As stated in the STM32F4 reference manual (RM0090, p.65), the port B hardware registers are mapped to the address range 0x40020400..0x400207FF. Each port has several registers, to set its pin modes and to get / set the current pin state.

The output mode is set in the “GPIO port mode register” (MODER) at offset 0x0, with 2 configuration bits per pin. For pin 13, bit positions 27..26 will need to be set to binary “01” (0b01), as follows:

volatile uint32_t* MODER_B = (volatile uint32_t*) 0x40020400;
*MODER_B &= ~(0b11<<26);  // clear bits 27 and 26 to zero
*MODER_B |= (0b01<<26);   // "or" in the new value

This messy bit-fiddling is needed to avoid changing any bits other than bits 27 and 26.

Note: the volatile keyword is essential when modifying hardware registers. It tells the compiler NOT to optimise away any code which might appear redundant, but is in fact required to trigger the requested side-effects within the hardware of the chip.

Here is an example of what’s in the STM32F407 datasheet:

The pin output state can be controlled through another register, the “GPIO output data register” (ODR), by simply setting or clearing that bit (note the different register address):

volatile uint32_t* ODR_B = (volatile uint32_t*) 0x40020414;
*ODR_B |= (1<<13);   // set pin high, this turns the LED "off"
*ODR_B &= ~(1<<13);  // set pin low, this turns the LED "on"

On the board I’m using, the LED is connected between the I/O pin and +3.3V (via a current-limiting resistor). This makes that I/O signal “active low”, i.e. its active state (LED on) is when the GPIO pin is low (“0”). Hence the inverted logic.

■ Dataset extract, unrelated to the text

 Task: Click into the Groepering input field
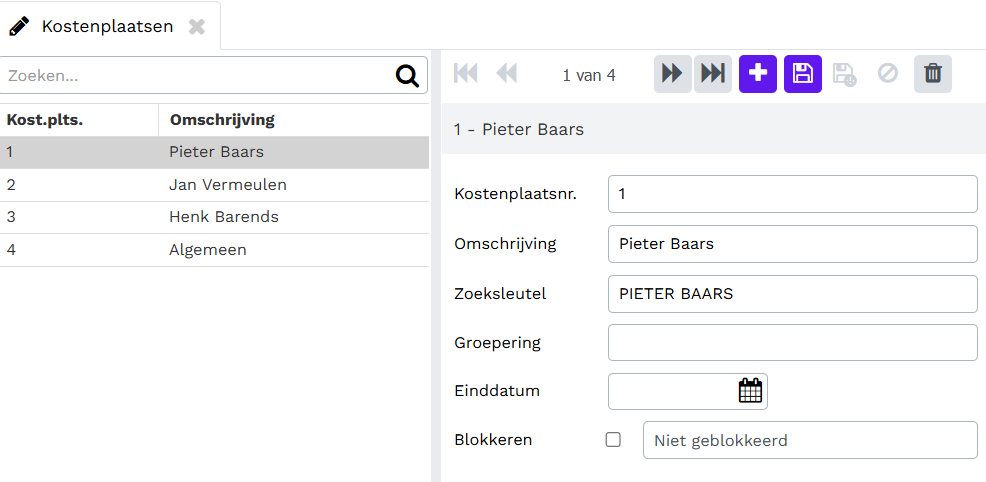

So much for the really low-level (and tedious!) way of controlling a GPIO pin.

GPIO pins in C++

Clearly, this detailed level of coding will get real old, real fast.

In the JeeH library, pins can be mapped to variables using a special notation in C++, so with our LED on pin PB13, a variable named “led” can be declared as follows:

PinB<13> led;

This uses C++ templates, hence the <> notation in there.

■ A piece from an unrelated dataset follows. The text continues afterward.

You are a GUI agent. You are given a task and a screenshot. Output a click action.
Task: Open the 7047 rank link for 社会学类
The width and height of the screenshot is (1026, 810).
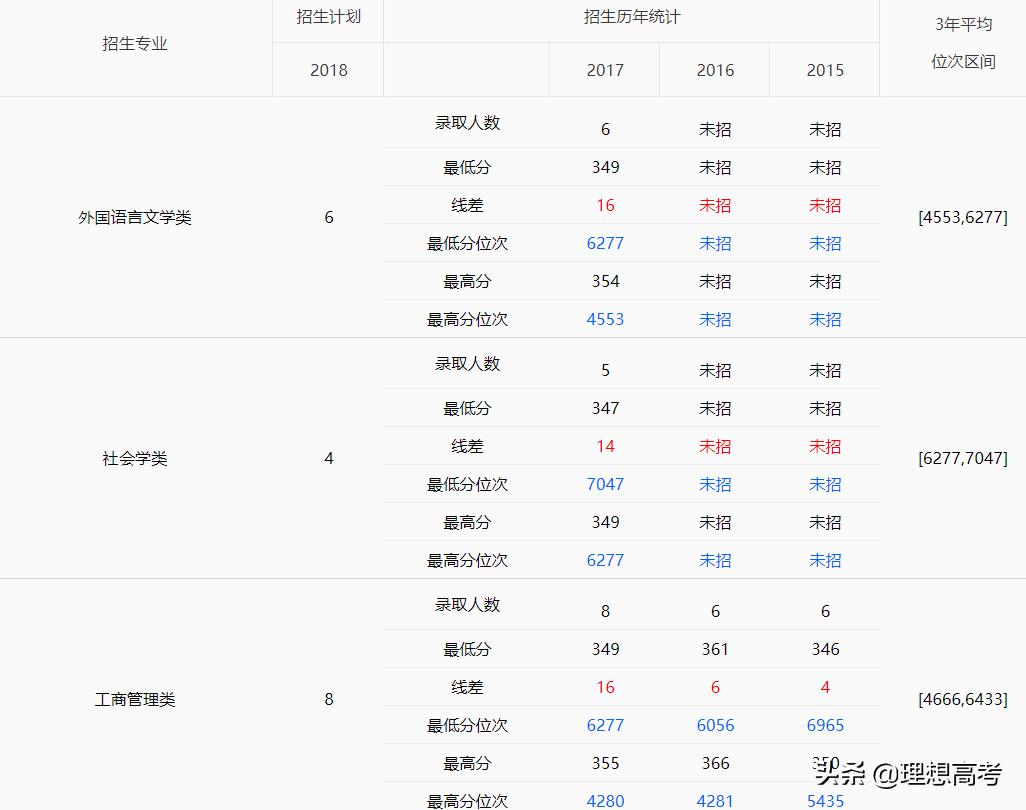coord(605,484)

Setting the pin to behave as an output is now one call:

led.mode(Pinmode::out);

Setting a pin high or low is also concise, using C++ “overloading” of the “=” operator:

led = 1;
led = 0;

Or, if you prefer an explicit function call notation to convey the meaning:

led.write(1);
led.write(0);

And lastly, there’s a way to specify toggling the pin between its two states:

led.toggle();

Under the hood, the same raw pin register manipulations as described earlier still take place, but this wraps it all in a much more compact and readable notation.

How fast is it?

This is where it gets interesting. We’re manipulating the hardware directly in code, at the very lowest hardware register level (even with C++’s notational conveniences).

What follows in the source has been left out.